> **Task brief**: Copy out every line of the listing below word for word, keeping the original order.

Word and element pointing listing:
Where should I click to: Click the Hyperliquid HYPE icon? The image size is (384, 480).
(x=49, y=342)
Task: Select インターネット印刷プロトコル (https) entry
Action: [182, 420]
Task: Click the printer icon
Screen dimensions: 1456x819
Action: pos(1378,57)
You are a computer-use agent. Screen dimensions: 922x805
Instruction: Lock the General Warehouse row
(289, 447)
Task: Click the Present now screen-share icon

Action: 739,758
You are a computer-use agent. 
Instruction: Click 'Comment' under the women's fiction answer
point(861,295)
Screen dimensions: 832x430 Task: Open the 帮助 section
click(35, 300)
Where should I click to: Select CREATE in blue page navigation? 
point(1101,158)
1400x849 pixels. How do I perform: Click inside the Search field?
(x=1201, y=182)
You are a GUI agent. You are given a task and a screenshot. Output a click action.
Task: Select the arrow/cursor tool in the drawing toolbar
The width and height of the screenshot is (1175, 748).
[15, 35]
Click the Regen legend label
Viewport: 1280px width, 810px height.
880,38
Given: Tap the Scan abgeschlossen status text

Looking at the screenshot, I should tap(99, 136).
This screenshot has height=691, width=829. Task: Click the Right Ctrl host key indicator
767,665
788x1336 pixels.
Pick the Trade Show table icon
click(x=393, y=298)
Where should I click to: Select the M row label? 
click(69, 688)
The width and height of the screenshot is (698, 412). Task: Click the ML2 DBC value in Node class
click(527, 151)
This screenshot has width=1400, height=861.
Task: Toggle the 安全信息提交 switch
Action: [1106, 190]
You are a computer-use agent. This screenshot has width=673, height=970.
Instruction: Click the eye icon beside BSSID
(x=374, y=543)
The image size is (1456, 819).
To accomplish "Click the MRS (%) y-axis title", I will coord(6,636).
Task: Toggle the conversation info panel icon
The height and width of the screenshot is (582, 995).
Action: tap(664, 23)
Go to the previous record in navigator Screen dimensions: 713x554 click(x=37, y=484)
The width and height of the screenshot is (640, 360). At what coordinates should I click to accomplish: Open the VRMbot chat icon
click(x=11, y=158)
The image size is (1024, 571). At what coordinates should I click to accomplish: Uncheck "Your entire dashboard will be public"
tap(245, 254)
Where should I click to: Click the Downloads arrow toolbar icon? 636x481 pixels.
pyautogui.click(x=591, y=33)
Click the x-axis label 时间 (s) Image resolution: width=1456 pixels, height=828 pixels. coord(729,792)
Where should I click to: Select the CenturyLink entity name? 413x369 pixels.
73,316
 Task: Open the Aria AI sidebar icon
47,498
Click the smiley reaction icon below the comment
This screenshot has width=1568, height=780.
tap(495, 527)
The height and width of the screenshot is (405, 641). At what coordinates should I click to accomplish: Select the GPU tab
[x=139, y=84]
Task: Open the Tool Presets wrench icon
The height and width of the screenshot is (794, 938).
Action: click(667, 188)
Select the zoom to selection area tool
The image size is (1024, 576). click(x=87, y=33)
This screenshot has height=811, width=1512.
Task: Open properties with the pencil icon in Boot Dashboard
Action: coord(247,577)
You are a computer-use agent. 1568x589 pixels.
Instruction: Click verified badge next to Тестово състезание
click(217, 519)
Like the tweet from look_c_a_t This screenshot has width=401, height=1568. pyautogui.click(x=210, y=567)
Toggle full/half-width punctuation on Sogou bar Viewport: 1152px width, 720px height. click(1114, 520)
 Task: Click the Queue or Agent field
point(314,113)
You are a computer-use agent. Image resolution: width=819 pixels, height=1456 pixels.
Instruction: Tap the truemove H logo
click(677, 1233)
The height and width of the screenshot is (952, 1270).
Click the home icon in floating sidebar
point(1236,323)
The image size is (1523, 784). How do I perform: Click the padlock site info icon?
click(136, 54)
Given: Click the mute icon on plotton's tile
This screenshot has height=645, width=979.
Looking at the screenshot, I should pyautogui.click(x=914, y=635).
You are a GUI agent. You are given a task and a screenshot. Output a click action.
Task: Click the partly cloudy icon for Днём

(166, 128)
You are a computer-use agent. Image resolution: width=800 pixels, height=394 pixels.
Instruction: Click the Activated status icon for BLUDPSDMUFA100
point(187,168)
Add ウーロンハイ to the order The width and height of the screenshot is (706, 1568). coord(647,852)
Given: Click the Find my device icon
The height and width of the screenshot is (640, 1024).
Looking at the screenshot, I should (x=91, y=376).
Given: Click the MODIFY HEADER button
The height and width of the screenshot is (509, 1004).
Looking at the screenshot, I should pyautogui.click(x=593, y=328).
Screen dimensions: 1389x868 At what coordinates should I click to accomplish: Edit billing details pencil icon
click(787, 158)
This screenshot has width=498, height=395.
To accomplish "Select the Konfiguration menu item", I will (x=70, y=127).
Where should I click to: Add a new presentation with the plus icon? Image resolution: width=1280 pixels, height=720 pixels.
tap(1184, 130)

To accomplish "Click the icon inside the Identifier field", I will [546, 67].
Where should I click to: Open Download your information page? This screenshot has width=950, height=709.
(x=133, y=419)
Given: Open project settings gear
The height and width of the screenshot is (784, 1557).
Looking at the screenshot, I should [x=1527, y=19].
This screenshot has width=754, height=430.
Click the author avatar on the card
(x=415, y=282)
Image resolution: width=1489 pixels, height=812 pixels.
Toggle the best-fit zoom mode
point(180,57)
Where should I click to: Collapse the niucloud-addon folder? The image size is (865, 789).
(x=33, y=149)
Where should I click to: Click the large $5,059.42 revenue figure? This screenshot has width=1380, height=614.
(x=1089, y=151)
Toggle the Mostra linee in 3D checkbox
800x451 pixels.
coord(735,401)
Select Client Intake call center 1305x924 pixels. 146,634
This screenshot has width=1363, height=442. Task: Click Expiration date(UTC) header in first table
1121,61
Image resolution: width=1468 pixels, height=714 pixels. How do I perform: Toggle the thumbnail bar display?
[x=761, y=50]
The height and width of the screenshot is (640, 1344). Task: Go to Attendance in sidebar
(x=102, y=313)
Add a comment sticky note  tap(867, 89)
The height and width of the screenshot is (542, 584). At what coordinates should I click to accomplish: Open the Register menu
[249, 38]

> **Finished exercise**:
Where should I click to: Click the Hyperliquid HYPE icon? The image size is (384, 480).
(x=49, y=342)
Task: Select インターネット印刷プロトコル (https) entry
Action: [182, 420]
Task: Click the printer icon
Screen dimensions: 1456x819
Action: pos(1378,57)
You are a computer-use agent. Screen dimensions: 922x805
Instruction: Lock the General Warehouse row
(289, 447)
Task: Click the Present now screen-share icon

Action: 739,758
You are a computer-use agent. 
Instruction: Click 'Comment' under the women's fiction answer
point(861,295)
Screen dimensions: 832x430 Task: Open the 帮助 section
click(35, 300)
Where should I click to: Select CREATE in blue page navigation? 
point(1101,158)
1400x849 pixels. How do I perform: Click inside the Search field?
(x=1201, y=182)
You are a GUI agent. You are given a task and a screenshot. Output a click action.
Task: Select the arrow/cursor tool in the drawing toolbar
The width and height of the screenshot is (1175, 748).
[15, 35]
Click the Regen legend label
Viewport: 1280px width, 810px height.
880,38
Given: Tap the Scan abgeschlossen status text

Looking at the screenshot, I should tap(99, 136).
This screenshot has height=691, width=829. Task: Click the Right Ctrl host key indicator
767,665
788x1336 pixels.
Pick the Trade Show table icon
click(x=393, y=298)
Where should I click to: Select the M row label? 
click(69, 688)
The width and height of the screenshot is (698, 412). Task: Click the ML2 DBC value in Node class
click(527, 151)
This screenshot has width=1400, height=861.
Task: Toggle the 安全信息提交 switch
Action: [1106, 190]
You are a computer-use agent. This screenshot has width=673, height=970.
Instruction: Click the eye icon beside BSSID
(x=374, y=543)
The image size is (1456, 819).
To accomplish "Click the MRS (%) y-axis title", I will coord(6,636).
Task: Toggle the conversation info panel icon
The height and width of the screenshot is (582, 995).
Action: tap(664, 23)
Go to the previous record in navigator Screen dimensions: 713x554 click(x=37, y=484)
The width and height of the screenshot is (640, 360). At what coordinates should I click to accomplish: Open the VRMbot chat icon
click(x=11, y=158)
The image size is (1024, 571). At what coordinates should I click to accomplish: Uncheck "Your entire dashboard will be public"
tap(245, 254)
Where should I click to: Click the Downloads arrow toolbar icon? 636x481 pixels.
pyautogui.click(x=591, y=33)
Click the x-axis label 时间 (s) Image resolution: width=1456 pixels, height=828 pixels. coord(729,792)
Where should I click to: Select the CenturyLink entity name? 413x369 pixels.
73,316
 Task: Open the Aria AI sidebar icon
47,498
Click the smiley reaction icon below the comment
This screenshot has width=1568, height=780.
tap(495, 527)
The height and width of the screenshot is (405, 641). At what coordinates should I click to accomplish: Select the GPU tab
[x=139, y=84]
Task: Open the Tool Presets wrench icon
The height and width of the screenshot is (794, 938).
Action: click(667, 188)
Select the zoom to selection area tool
The image size is (1024, 576). click(x=87, y=33)
This screenshot has height=811, width=1512.
Task: Open properties with the pencil icon in Boot Dashboard
Action: coord(247,577)
You are a computer-use agent. 1568x589 pixels.
Instruction: Click verified badge next to Тестово състезание
click(217, 519)
Like the tweet from look_c_a_t This screenshot has width=401, height=1568. pyautogui.click(x=210, y=567)
Toggle full/half-width punctuation on Sogou bar Viewport: 1152px width, 720px height. click(1114, 520)
 Task: Click the Queue or Agent field
point(314,113)
You are a computer-use agent. Image resolution: width=819 pixels, height=1456 pixels.
Instruction: Tap the truemove H logo
click(677, 1233)
The height and width of the screenshot is (952, 1270).
Click the home icon in floating sidebar
point(1236,323)
The image size is (1523, 784). How do I perform: Click the padlock site info icon?
click(136, 54)
Given: Click the mute icon on plotton's tile
This screenshot has height=645, width=979.
Looking at the screenshot, I should pyautogui.click(x=914, y=635).
You are a GUI agent. You are given a task and a screenshot. Output a click action.
Task: Click the partly cloudy icon for Днём

(166, 128)
You are a computer-use agent. Image resolution: width=800 pixels, height=394 pixels.
Instruction: Click the Activated status icon for BLUDPSDMUFA100
point(187,168)
Add ウーロンハイ to the order The width and height of the screenshot is (706, 1568). coord(647,852)
Given: Click the Find my device icon
The height and width of the screenshot is (640, 1024).
Looking at the screenshot, I should (x=91, y=376).
Given: Click the MODIFY HEADER button
The height and width of the screenshot is (509, 1004).
Looking at the screenshot, I should pyautogui.click(x=593, y=328).
Screen dimensions: 1389x868 At what coordinates should I click to accomplish: Edit billing details pencil icon
click(787, 158)
This screenshot has width=498, height=395.
To accomplish "Select the Konfiguration menu item", I will (x=70, y=127).
Where should I click to: Add a new presentation with the plus icon? Image resolution: width=1280 pixels, height=720 pixels.
tap(1184, 130)

To accomplish "Click the icon inside the Identifier field", I will [546, 67].
Where should I click to: Open Download your information page? This screenshot has width=950, height=709.
(x=133, y=419)
Given: Open project settings gear
The height and width of the screenshot is (784, 1557).
Looking at the screenshot, I should [x=1527, y=19].
This screenshot has width=754, height=430.
Click the author avatar on the card
(x=415, y=282)
Image resolution: width=1489 pixels, height=812 pixels.
Toggle the best-fit zoom mode
point(180,57)
Where should I click to: Collapse the niucloud-addon folder? The image size is (865, 789).
(x=33, y=149)
Where should I click to: Click the large $5,059.42 revenue figure? This screenshot has width=1380, height=614.
(x=1089, y=151)
Toggle the Mostra linee in 3D checkbox
800x451 pixels.
coord(735,401)
Select Client Intake call center 1305x924 pixels. 146,634
This screenshot has width=1363, height=442. Task: Click Expiration date(UTC) header in first table
1121,61
Image resolution: width=1468 pixels, height=714 pixels. How do I perform: Toggle the thumbnail bar display?
[x=761, y=50]
The height and width of the screenshot is (640, 1344). Task: Go to Attendance in sidebar
(x=102, y=313)
Add a comment sticky note  tap(867, 89)
The height and width of the screenshot is (542, 584). At what coordinates should I click to accomplish: Open the Register menu
[249, 38]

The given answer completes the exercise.